En el principio está la admiración

Es algo realmente curioso que este universo sea un “cosmos”, un todo armónico y no un “caos”, un desorden. Ese todo armónico es un enigma que nos asombra y nos produce admiración, generando en nuestro interior una gran suerte de interrogantes. ¿Cómo es posible esa armonía en el universo a pesar de lo diferentes que son entre sí los seres que lo componen, a pesar de los cambios constantes que en él se producen? La pregunta viene generada por la admiración y el asombro que este mundo enigmático produce en nosotros, pero ¿cuál es la respuesta?

Fueron los mitos de la antigüedad los que primero intentaron contestar al gran enigma, a través de narraciones fantásticas que recurrían a las fuerzas sobrehumanas para explicar el origen y la regularidad del cosmos: dioses, semidioses o poderes cósmicos personificados.

La filosofía occidental también intenta responder a la gran pregunta, pero recurriendo al logos, esto es, a través de explicaciones racionales que pretenden sustentarse en argumentaciones.

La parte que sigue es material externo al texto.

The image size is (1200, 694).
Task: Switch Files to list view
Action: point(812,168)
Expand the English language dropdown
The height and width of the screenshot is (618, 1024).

En lo que a mí respecta, me quedo con los mitos y la actividad de los primeros filósofos, que recurrían frecuentemente a explicaciones míticas. Recomiendo fervientemente leer a los filósofos presocráticos, sobre todo a Heráclito, del que hablaré otro día. Baste hoy con añadir a mis reflexiones un fragmento de la Metafísica de Aristóteles, que hace un intento de responder a la gran pregunta del principio armónico:

Los hombres comienzan y comenzaron siempre a filosofar movidos por la admiración. […] Pero el que se plantea un problema o se admira, reconoce su ignorancia. Por eso también el que ama los mitos es en cierto modo filósofo; pues el mito se compone de elementos maravillosos. De suerte que, si filosofaron para huir de la ignorancia, es claro que buscaban el saber en vista del conocimiento, y no por alguna utilidad.